## Work task
Transcribe the listing exactly, skipping every picture.

## Extracted data
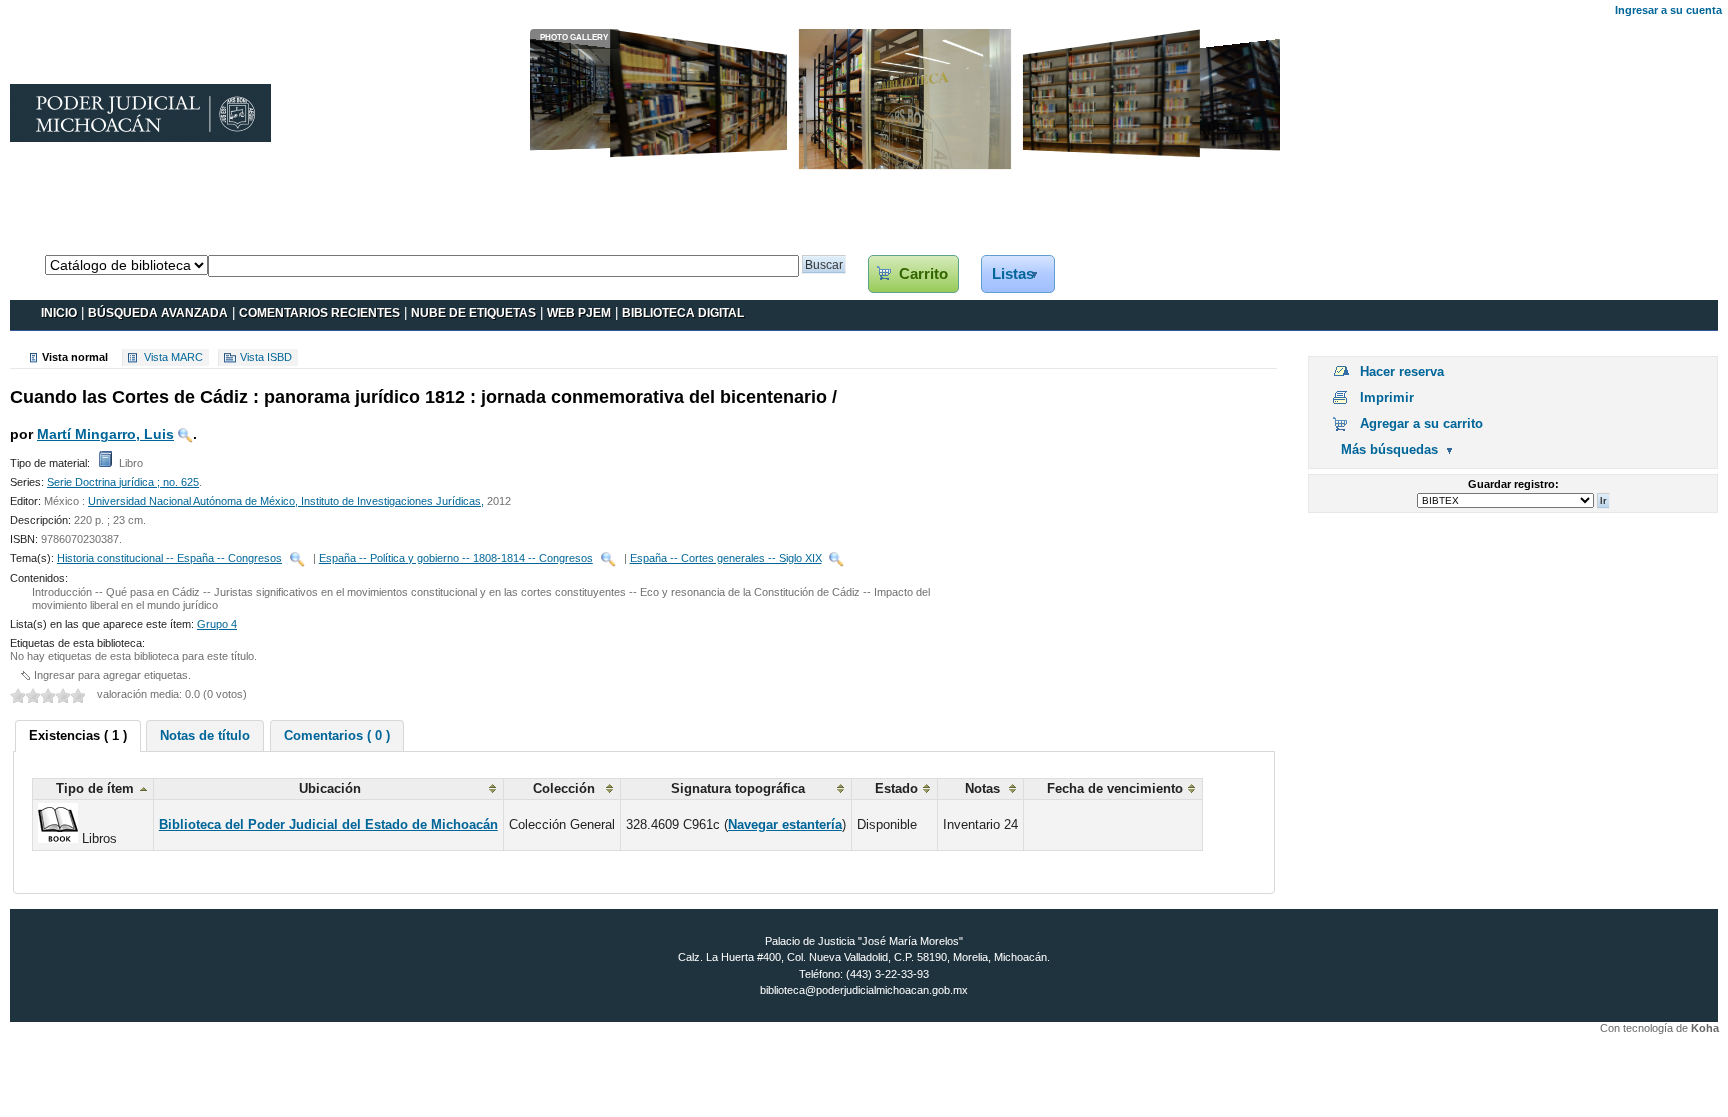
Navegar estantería (785, 824)
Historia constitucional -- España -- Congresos (169, 558)
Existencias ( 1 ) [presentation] (78, 735)
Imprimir (1387, 397)
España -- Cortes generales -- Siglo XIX (726, 558)
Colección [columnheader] (564, 788)
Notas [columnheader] (982, 788)
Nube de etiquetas (473, 313)
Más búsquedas (1389, 449)
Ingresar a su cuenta (1668, 10)
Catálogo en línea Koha (77, 235)
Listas (1013, 274)
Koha (1705, 1028)
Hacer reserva (1402, 371)
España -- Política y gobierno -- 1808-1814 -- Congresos (456, 558)
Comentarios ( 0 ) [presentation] (337, 735)
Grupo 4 (217, 624)
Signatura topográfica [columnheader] (738, 788)
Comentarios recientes (319, 313)
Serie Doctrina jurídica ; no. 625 (123, 482)
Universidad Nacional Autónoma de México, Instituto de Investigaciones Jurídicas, (286, 501)
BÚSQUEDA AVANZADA (158, 313)
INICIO (59, 313)
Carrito (923, 274)
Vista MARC (173, 358)
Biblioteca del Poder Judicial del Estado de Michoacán (328, 824)
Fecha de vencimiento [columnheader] (1115, 788)
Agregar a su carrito (1421, 423)
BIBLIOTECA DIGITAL (683, 313)
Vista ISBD (266, 358)
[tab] (78, 736)
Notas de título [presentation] (205, 735)
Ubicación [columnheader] (330, 788)
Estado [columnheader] (896, 788)
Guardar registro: (1513, 484)
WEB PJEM (579, 313)
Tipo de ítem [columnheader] (95, 788)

## Output of the task
Navegar estantería (785, 824)
Historia constitucional -- España -- Congresos (169, 558)
Existencias ( 1 ) [presentation] (78, 735)
Imprimir (1387, 397)
España -- Cortes generales -- Siglo XIX (726, 558)
Colección [columnheader] (564, 788)
Notas [columnheader] (982, 788)
Nube de etiquetas (473, 313)
Más búsquedas (1389, 449)
Ingresar a su cuenta (1668, 10)
Catálogo en línea Koha (77, 235)
Listas (1013, 274)
Koha (1705, 1028)
Hacer reserva (1402, 371)
España -- Política y gobierno -- 1808-1814 -- Congresos (456, 558)
Comentarios ( 0 ) [presentation] (337, 735)
Grupo 4 (217, 624)
Signatura topográfica [columnheader] (738, 788)
Comentarios recientes (319, 313)
Serie Doctrina jurídica ; no. 625 (123, 482)
Universidad Nacional Autónoma de México, Instituto de Investigaciones Jurídicas, (286, 501)
BÚSQUEDA AVANZADA (158, 313)
INICIO (59, 313)
Carrito (923, 274)
Vista MARC (173, 358)
Biblioteca del Poder Judicial del Estado de Michoacán (328, 824)
Fecha de vencimiento [columnheader] (1115, 788)
Agregar a su carrito (1421, 423)
BIBLIOTECA DIGITAL (683, 313)
Vista ISBD (266, 358)
[tab] (78, 736)
Notas de título [presentation] (205, 735)
Ubicación [columnheader] (330, 788)
Estado [columnheader] (896, 788)
Guardar registro: (1513, 484)
WEB PJEM (579, 313)
Tipo de ítem [columnheader] (95, 788)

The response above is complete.